## [DIRECTIONS FOR THIS TASK]
Arrange every line of the items below as a Markdown table with the columns Row and Line, numbering the rows in order and omitting blank lines.

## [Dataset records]
___

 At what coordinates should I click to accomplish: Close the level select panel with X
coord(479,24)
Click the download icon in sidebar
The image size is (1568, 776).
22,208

___

## [WRITTEN SOLUTION]
| Row | Line |
|---|---|
| 1 |  At what coordinates should I click to accomplish: Close the level select panel with X |
| 2 | coord(479,24) |
| 3 | Click the download icon in sidebar |
| 4 | The image size is (1568, 776). |
| 5 | 22,208 |